On the head was worn a broad brimmed sombrero; and over the shoulders the jaunty
Mexican sarape. When they rode, the Californians wore enormous spurs, fastened on
by jingling chains. Their saddles were so shaped that it was difficult to dislodge the
rider, being high before and behind; and the indispensable lasso hung coiled from the
pommel. Their stirrups were of wood, broad on the bottom, with a guard of leather that
protected the fancy buskin of the horseman from injury. Thus accoutred, and mounted
on a wild horse, the Californian was a suitable comrade, in appearance, at least, for the
buckskin clad trapper, with his high beaver-skin cap, his gay scarf, and moccasins, and
profusion of arms.
The dress of the women was a gown of gaudy calico or silk, and a bright colored shawl,
which served for mantilla and bonnet together. They were well formed, with languishing
eyes and soft voices; and doubtless appeared charming in the eyes of our band of
trappers, with whom they associated freely at fandangoes, bull-fights, or bearbaitings.

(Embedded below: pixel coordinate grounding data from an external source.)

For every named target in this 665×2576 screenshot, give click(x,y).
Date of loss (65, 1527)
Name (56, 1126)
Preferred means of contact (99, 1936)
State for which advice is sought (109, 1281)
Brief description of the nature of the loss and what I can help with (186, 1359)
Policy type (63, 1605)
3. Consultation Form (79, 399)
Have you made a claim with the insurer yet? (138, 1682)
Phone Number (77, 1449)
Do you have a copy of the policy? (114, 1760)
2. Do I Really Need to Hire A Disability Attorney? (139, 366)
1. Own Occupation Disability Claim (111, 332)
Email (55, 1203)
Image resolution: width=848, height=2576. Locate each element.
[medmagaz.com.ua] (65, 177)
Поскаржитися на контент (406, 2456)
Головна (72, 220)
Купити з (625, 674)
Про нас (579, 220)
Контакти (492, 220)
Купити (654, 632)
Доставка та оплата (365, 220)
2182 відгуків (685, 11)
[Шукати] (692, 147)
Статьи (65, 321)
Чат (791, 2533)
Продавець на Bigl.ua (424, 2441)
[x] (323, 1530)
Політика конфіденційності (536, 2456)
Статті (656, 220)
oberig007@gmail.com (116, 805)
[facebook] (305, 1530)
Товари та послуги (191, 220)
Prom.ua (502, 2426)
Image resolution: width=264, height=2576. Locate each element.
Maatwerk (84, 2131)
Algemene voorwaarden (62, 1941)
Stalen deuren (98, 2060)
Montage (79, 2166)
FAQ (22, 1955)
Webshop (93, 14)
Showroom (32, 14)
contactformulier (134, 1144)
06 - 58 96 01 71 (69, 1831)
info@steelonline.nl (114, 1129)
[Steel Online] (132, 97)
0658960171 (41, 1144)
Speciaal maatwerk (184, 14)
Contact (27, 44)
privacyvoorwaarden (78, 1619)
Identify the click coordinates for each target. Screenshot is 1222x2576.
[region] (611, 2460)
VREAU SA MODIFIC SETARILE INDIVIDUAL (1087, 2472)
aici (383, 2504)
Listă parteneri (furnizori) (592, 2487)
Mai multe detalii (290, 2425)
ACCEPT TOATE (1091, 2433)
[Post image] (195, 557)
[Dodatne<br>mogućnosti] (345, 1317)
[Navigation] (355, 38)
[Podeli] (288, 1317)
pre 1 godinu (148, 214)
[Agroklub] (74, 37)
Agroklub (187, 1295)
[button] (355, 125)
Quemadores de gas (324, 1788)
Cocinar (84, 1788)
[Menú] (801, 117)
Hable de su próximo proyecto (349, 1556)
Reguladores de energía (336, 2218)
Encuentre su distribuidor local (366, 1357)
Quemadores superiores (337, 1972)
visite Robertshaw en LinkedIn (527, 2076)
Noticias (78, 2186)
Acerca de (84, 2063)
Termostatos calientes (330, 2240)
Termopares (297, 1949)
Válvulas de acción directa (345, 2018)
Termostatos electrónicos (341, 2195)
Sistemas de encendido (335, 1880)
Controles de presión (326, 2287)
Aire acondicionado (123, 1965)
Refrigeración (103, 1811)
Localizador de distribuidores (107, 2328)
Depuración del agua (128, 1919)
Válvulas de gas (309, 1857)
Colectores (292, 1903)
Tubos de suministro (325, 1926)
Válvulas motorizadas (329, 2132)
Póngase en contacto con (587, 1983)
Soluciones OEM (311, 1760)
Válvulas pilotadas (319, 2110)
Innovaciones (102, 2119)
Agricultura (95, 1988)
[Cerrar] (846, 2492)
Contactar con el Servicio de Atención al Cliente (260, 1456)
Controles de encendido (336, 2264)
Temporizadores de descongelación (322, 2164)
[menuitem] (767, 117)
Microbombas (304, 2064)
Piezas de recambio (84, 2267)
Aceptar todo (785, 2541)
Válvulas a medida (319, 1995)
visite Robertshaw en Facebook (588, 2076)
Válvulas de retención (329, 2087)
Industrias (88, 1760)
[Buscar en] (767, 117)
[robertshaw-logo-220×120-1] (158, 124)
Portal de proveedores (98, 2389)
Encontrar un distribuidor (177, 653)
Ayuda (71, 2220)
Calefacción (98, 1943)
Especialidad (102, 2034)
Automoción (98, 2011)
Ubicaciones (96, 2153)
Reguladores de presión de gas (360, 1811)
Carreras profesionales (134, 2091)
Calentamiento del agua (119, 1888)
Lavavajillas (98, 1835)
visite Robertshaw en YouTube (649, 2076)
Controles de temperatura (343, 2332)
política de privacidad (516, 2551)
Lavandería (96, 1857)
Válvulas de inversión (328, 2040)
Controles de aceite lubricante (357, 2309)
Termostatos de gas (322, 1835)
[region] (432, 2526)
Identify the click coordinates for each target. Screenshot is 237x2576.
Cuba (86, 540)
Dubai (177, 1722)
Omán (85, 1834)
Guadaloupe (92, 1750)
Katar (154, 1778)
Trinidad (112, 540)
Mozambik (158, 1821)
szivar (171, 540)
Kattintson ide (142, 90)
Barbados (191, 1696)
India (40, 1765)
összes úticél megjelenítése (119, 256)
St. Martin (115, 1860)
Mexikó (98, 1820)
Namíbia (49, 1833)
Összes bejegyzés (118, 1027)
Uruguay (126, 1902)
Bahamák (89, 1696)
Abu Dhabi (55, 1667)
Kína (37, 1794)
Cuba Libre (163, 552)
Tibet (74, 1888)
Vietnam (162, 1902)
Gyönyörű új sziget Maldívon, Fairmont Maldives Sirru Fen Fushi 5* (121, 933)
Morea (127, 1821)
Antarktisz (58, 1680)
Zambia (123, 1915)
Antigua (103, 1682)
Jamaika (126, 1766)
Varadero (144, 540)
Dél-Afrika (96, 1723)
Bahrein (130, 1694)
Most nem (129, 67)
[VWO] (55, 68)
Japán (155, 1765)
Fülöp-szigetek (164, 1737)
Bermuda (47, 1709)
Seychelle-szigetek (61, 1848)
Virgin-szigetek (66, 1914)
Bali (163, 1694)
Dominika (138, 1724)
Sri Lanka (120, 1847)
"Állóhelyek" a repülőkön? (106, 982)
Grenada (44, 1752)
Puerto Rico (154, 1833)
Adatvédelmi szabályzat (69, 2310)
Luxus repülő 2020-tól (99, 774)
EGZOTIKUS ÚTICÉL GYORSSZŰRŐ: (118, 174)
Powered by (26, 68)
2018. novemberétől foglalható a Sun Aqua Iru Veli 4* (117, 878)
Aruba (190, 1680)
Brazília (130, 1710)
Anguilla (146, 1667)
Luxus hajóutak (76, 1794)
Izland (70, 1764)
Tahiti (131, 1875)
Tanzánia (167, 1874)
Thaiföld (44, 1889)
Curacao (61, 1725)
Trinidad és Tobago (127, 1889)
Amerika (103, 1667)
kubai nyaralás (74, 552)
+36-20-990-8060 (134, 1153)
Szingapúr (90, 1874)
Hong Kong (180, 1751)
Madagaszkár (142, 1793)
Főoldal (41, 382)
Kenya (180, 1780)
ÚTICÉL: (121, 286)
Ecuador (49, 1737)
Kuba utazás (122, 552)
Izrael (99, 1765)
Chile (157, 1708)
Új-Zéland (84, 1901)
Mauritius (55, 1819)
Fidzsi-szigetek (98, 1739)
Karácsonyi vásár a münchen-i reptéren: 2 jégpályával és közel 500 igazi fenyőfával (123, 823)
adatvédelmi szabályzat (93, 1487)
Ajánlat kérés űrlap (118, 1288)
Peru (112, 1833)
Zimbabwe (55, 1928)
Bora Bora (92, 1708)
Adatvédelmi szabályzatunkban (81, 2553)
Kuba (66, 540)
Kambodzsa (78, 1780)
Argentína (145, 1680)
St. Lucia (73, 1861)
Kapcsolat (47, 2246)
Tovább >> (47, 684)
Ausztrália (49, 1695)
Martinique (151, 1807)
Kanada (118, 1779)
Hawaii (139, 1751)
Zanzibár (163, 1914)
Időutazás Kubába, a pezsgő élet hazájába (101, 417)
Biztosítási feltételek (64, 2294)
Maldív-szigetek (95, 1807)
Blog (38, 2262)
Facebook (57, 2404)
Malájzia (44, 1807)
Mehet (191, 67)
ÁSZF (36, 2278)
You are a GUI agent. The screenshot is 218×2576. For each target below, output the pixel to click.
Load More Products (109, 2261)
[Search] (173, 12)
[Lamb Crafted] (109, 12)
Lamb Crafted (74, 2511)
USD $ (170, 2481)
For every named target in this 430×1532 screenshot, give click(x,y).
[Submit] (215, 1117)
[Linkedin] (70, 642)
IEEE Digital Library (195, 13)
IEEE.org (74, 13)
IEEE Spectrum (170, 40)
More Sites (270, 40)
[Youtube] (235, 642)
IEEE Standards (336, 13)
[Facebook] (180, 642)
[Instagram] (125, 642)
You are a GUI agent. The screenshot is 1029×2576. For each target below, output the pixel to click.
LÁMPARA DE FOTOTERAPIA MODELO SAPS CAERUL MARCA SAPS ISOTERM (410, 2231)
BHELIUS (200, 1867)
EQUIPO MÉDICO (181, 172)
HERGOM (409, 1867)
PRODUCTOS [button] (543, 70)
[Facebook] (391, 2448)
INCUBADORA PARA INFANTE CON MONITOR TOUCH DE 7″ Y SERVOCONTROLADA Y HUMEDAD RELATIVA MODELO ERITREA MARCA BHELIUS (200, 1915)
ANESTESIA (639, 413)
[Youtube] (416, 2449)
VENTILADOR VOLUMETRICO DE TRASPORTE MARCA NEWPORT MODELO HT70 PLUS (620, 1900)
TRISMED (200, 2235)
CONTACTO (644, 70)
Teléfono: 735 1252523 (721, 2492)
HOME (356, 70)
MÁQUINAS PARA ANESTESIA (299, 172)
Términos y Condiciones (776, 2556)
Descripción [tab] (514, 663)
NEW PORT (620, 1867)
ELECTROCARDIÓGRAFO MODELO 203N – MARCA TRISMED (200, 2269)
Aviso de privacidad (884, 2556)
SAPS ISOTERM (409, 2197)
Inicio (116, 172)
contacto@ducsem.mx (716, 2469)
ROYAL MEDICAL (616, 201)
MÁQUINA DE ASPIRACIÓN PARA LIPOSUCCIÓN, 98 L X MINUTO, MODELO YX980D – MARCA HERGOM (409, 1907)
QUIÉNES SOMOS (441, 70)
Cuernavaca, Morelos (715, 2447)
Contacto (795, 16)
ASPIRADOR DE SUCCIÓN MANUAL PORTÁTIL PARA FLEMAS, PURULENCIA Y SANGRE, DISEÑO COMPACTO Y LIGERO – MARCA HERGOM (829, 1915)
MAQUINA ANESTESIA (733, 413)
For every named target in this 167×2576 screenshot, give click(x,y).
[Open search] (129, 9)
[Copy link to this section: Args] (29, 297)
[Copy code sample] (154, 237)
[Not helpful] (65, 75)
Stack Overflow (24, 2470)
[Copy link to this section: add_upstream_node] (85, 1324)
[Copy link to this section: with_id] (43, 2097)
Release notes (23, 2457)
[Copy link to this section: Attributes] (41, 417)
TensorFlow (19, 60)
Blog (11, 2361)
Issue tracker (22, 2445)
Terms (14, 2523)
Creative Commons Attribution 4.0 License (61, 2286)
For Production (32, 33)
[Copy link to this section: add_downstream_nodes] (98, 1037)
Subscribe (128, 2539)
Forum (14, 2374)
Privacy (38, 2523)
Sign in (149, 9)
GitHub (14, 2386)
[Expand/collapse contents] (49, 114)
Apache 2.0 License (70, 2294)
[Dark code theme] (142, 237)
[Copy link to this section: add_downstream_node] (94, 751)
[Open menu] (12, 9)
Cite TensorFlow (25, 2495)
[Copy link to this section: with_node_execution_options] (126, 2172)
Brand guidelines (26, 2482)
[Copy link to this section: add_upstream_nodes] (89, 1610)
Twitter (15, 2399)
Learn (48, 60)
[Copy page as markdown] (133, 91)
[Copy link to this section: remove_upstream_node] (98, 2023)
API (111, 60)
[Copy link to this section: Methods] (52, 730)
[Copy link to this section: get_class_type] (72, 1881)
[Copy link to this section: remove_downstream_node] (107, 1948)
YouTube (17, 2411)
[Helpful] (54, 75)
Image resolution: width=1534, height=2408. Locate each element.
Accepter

In such company, what wonder that Bonneville's men lingered for a whole month! What
wonder that the California expedition was a favorite theme by camp-fires, for a long
time subsequent ?
1834. In February the trappers bethought themselves of returning to the mountains.
The route fixed upon was one which should take them through Southern California, and
New Mexico, along the course of all the principal rivers. Crossing the coast mountains,
into the valley of the San Joaquin, they followed its windings until they came to its rise
in the Lulare Lake. Thence turning in a southeasterly course, they came to the
Colorado, at the Mohave villages, where they traded with the natives, whom they found
friendly. Keeping on down the Colorado, to the mouth of the Gila, they turned back from
that river, and ascended the Colorado once more, to Williams' Fork, and up the latter
stream to some distance, when they fell in with a company of sixty men under Frapp
and Jervais, two of the partners in the Rocky Mountain Company. The meeting was
joyful on all sides; but particularly so between Meek and some of his old comrades, with
whom he had fought Indians and grizzly bears, or set beaver traps on some lonely
stream in the Blackfoot country. A lively exchange of questions and answers took
place, while gaiety and good feeling reigned.
Frapp had been out quite as long as the Monterey party. It was seldom that the brigade
which traversed the southern country, on the Colorado, and its large tributaries,
returned to winter quarters; for in the region where they trapped winter was unknown,
and the journey to the northern country a long and hazardous one. But the reunited
trappers had each their own experiences to relate.
The two companies united made a party nearly two hundred strong. Keeping with
Frapp, they crossed over from Williams' Fork to the Colorado Chiquito river, at the
Moquis village, where some of the men disgraced themselves far more than did Jo
Walker's party at the crossing of Mary's River. For the Moquis were a half-civilized
nation, who had houses and gardens, and conducted themselves kindly, or at the worst
peaceably, toward properly behaved strangers. These trappers, instead of approaching
them with offers of purchase, lawlessly entered their gardens, rifling them of whatever
fruit or melons were ripe, and not hesitating to destroy that which was not ripe. To this,
as might be expected, the Moquises objected; and were shot down for so doing. In this
truly infamous affair fifteen or twenty of them were killed.
"I didn't belong to that crowd," says Joe Meek, " I sat on the fence and saw it, though. It
was a shameful thing."
From the Moquis village, the joint companies crossed the country in a northeasterly direction, crossing several branches of the Colorado at their head-waters, which course finally brought them to the head-waters of the Rio Grande. The journey from the mouth of the Gila, though long, extended over a country comparatively safe. Either farther to the south or east, the caravan would have been in danger of a raid from the most dangerous tribes on the continent.